Task prompt :: Please transcribe only the lines that run from the line bearing "Task: Select the PD controller radio button" to the end of the entries, keeping both end lines. Skip the pictures.

Data provided ::
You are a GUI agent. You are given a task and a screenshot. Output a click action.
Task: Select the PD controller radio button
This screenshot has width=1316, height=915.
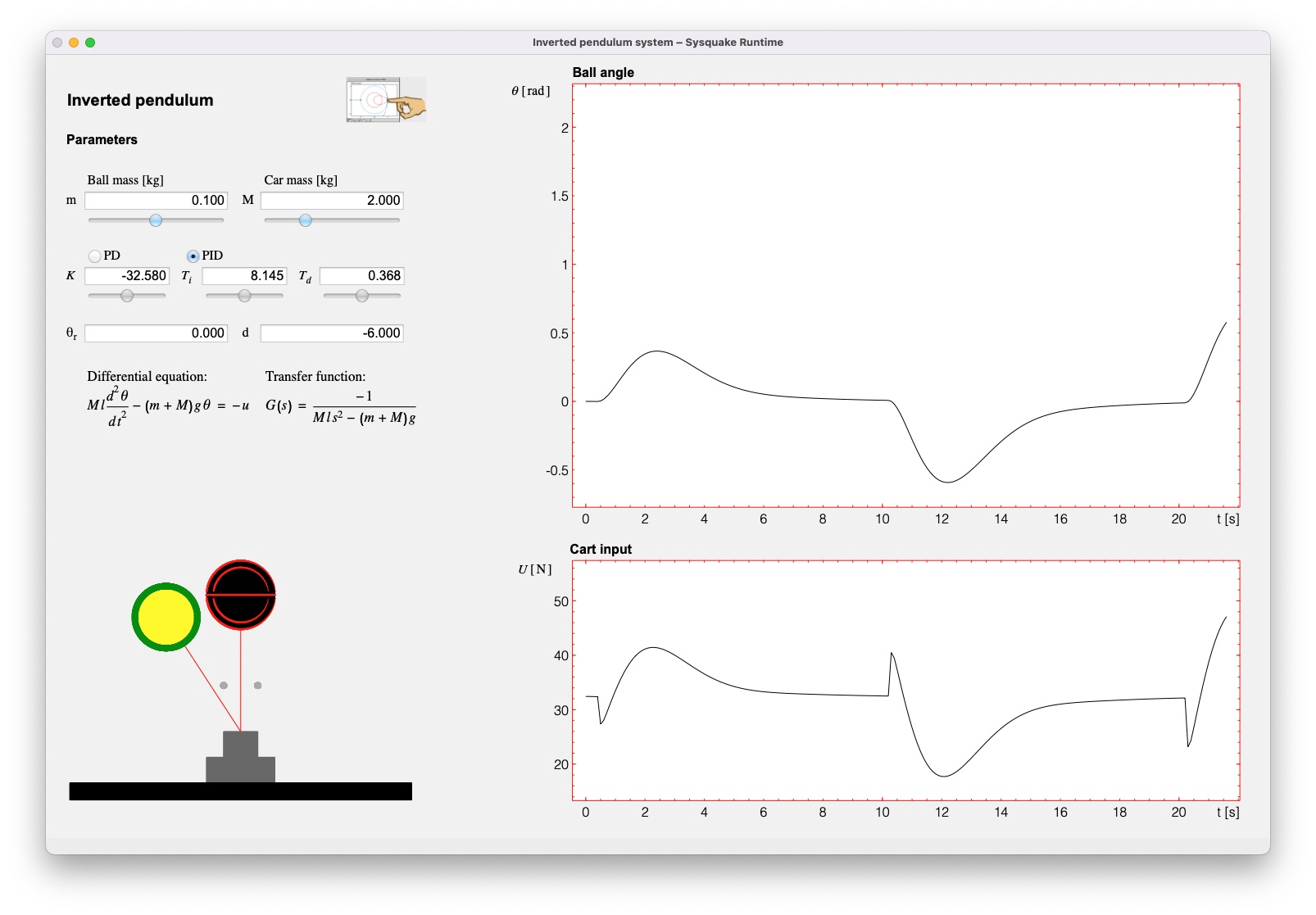tap(95, 256)
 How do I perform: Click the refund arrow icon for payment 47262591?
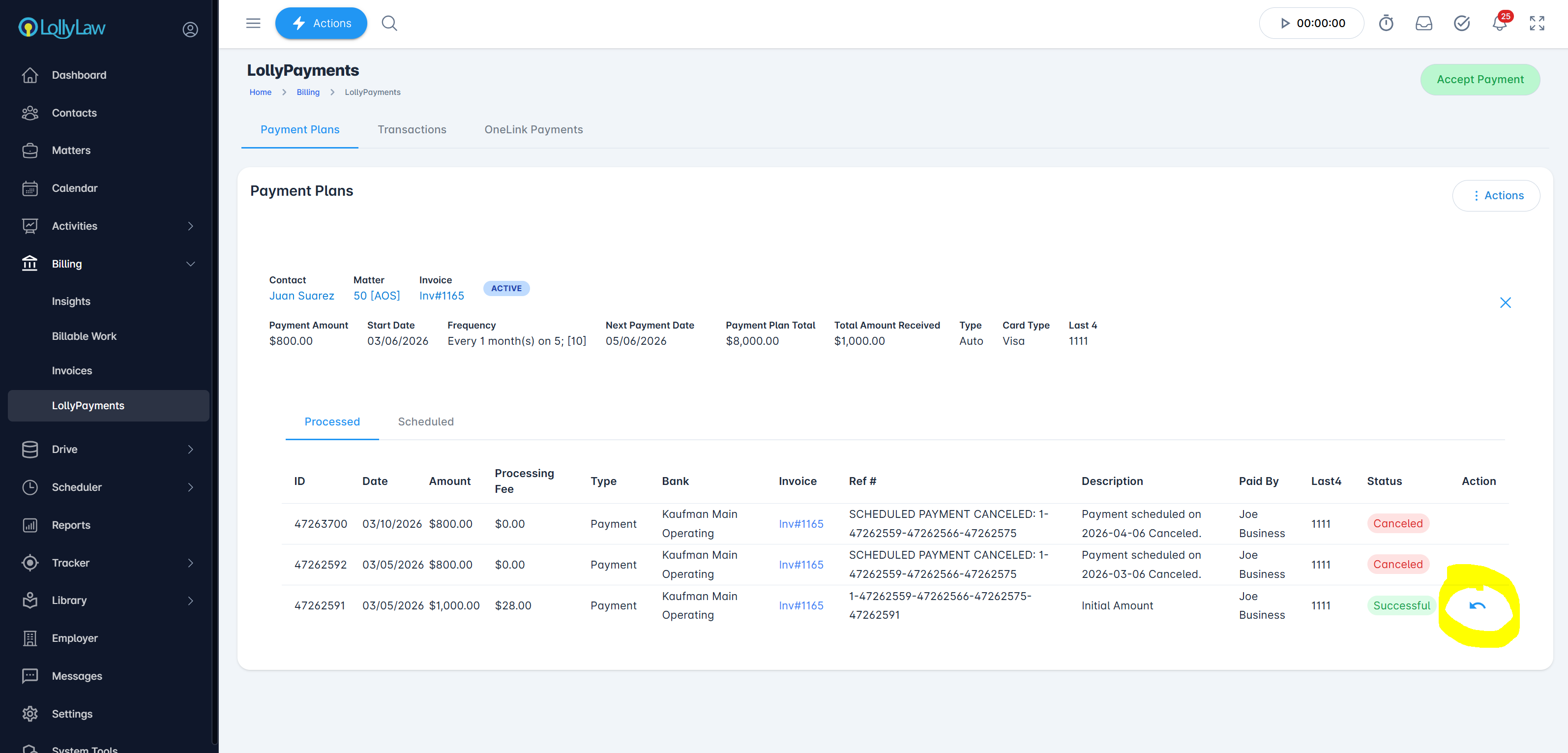pyautogui.click(x=1478, y=605)
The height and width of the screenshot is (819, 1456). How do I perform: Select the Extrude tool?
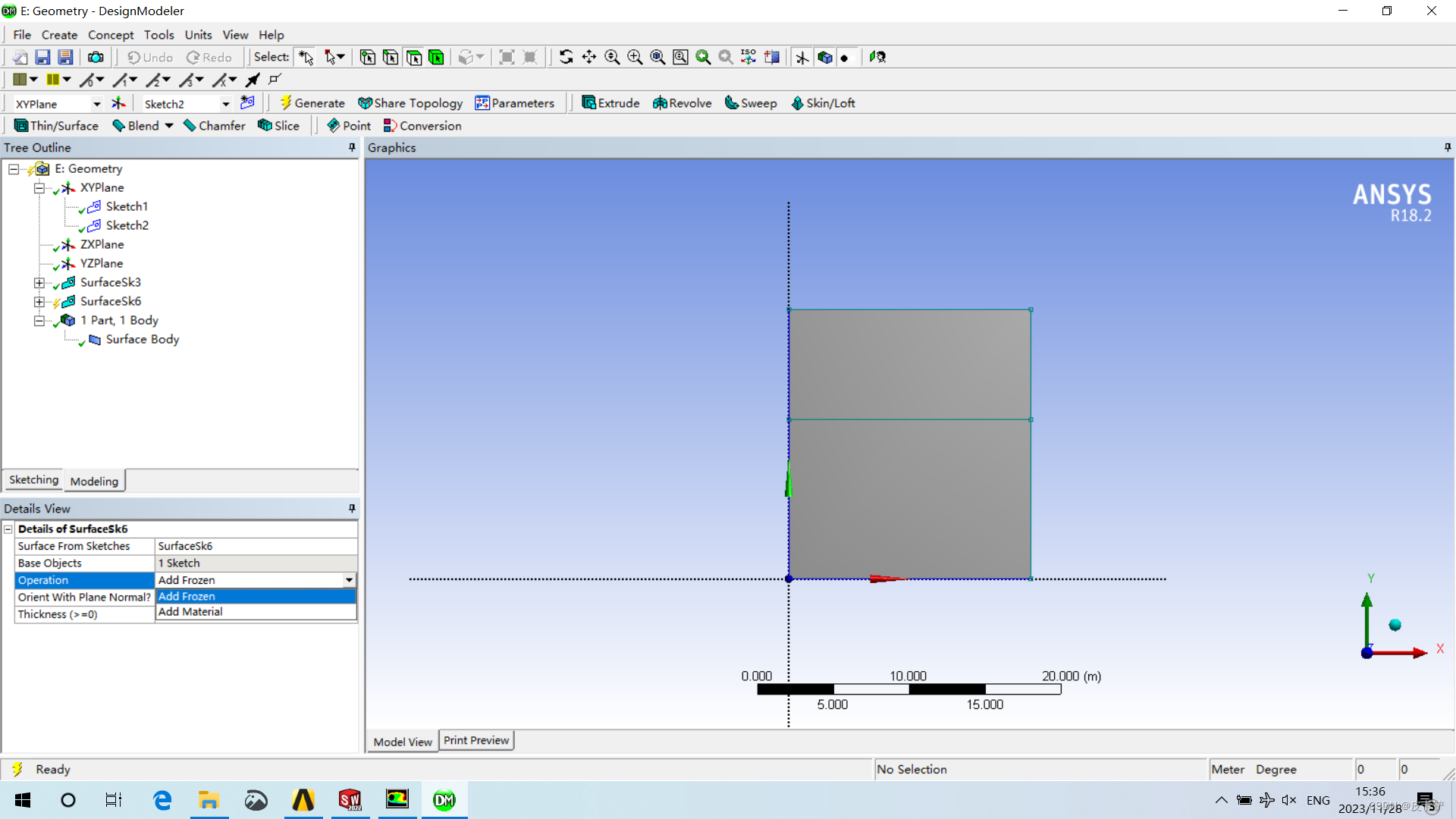coord(610,102)

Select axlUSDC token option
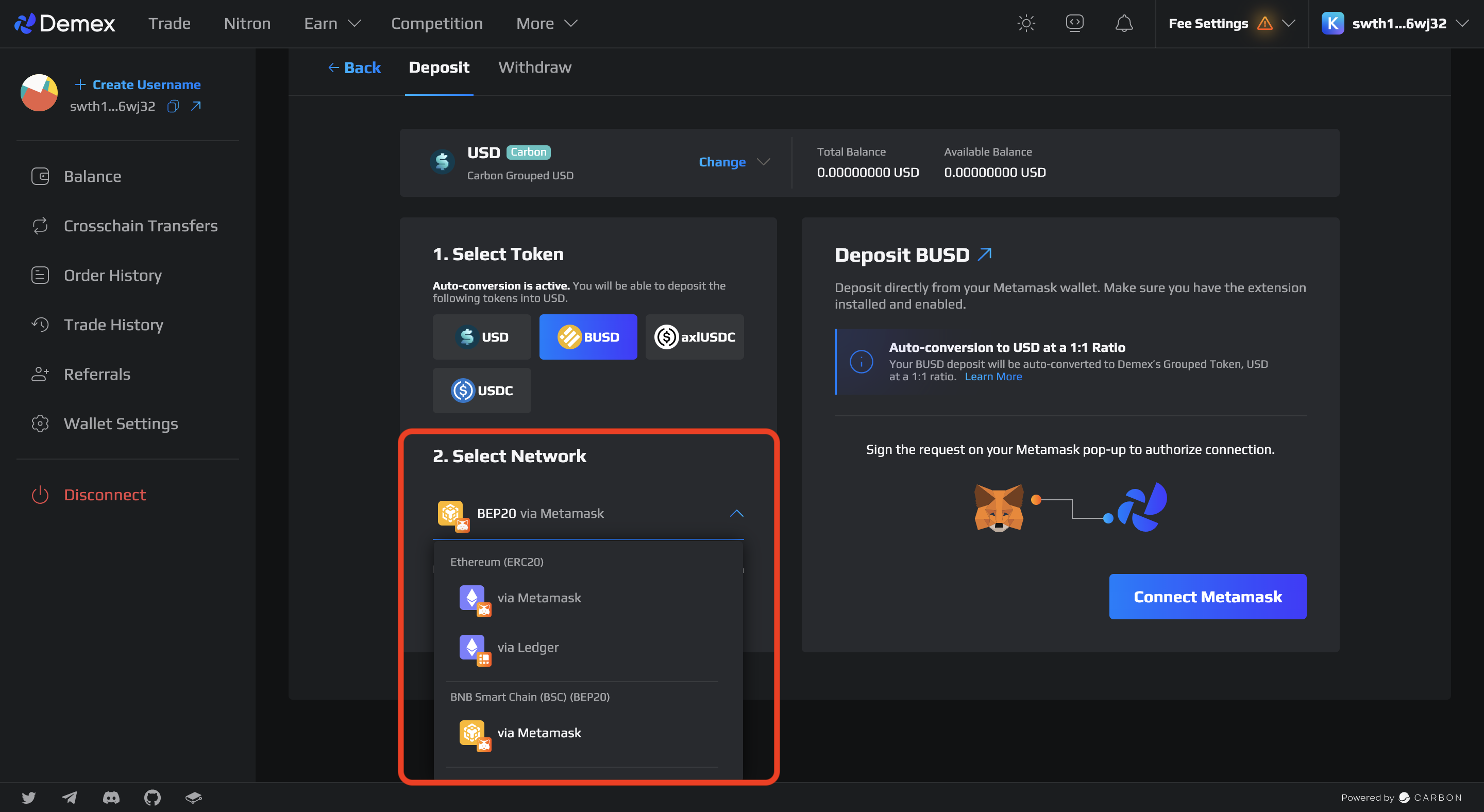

Output of the task ::
Task: Select the PD controller radio button
This screenshot has width=1316, height=915.
tap(95, 256)
 How do I perform: Click the refund arrow icon for payment 47262591?
pyautogui.click(x=1478, y=605)
The height and width of the screenshot is (819, 1456). How do I perform: Select the Extrude tool?
coord(610,102)

Select axlUSDC token option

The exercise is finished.